Réunion du 17 avril 2014 à 9h00
Commission d'enquête relative aux coûts passés, présents et futurs de la filière nucléaire, à la durée d'exploitation des réacteurs et à divers aspects économiques et financiers de la production et de la commercialisation de l'électricité nucléaire

Reza Lahidji, directeur de recherche à l'Institut de droit international :

Oui, et le cas de Fukushima montre l'incertitude de ce type d'exercice.

En parlant de probabilité de 10-4, 10-5, 10-6 par année.réacteur, il est entendu que l'événement « accident dans un réacteur » est indépendant de ce qui se passe dans les autres réacteurs. Ces calculs ne prennent pas en compte un effet « centrale », un effet « site ».

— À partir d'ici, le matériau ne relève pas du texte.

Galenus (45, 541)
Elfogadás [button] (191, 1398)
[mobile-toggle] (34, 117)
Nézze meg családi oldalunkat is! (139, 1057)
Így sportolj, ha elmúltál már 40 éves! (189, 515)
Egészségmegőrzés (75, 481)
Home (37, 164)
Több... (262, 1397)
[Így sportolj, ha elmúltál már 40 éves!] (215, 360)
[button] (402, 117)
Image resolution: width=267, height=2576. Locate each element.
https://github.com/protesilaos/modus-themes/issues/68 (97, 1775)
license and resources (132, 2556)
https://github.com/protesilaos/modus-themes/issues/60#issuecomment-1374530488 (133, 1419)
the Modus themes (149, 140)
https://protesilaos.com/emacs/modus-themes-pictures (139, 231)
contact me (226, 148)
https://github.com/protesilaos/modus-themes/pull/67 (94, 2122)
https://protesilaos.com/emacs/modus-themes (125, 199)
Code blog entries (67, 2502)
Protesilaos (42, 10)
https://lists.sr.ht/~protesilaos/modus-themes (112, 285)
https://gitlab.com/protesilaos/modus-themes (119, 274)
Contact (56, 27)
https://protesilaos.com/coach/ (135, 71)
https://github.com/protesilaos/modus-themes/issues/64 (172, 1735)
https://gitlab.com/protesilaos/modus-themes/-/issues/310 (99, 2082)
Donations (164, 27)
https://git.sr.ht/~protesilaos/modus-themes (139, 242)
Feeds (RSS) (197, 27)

Avant l'accident de Fukushima, les probabilités communiquées par les autorités japonaises étaient de 10-6 pour un accident avec des rejets importants, soit un ordre de grandeur inférieur à ce qu'il est en France. Les réacteurs japonais sont en effet extrêmement solides, et ces chiffrages ne faisaient pas l'objet de contestations. Sur la base de ces probabilités, l'événement fusion du coeur avec rejets importants dans trois réacteurs donne une probabilité de 10-18.

Cependant, le déroulement de l'accident était en partie connu. Une partie de la communauté des sismologues avait indiqué que les hypothèses sismiques sur lesquelles était fondée l'évaluation du risque n'étaient pas les bonnes, en particulier en matière de tsunami, et que la récurrence d'un méga tsunami était à peu près de mille ans dans la région de Sendai. Bien avant la catastrophe, des travaux universitaires et des publications avaient tenté d'alerter sur ce problème. On se retrouve donc avec une probabilité d'un événement face auquel la centrale était totalement démunie, car la probabilité d'une catastrophe conditionnée à la survenue d'un méga tsunami est de l'ordre de 1 et que la probabilité d'occurrence du méga tsunami était de l'ordre de 10-3, probablement plus sachant que la dernière occurrence connue remontait à peu près à mille ans. In fine, on a une probabilité de 10-18 d'un côté, et une probabilité certainement supérieure à 10-3, de l'autre.

Ainsi, ce genre d'exercice comporte des risques. Il faut s'intéresser aux limites et aux incertitudes de l'évaluation de façon très précise – ce que n'ont pas fait les Japonais à l'époque.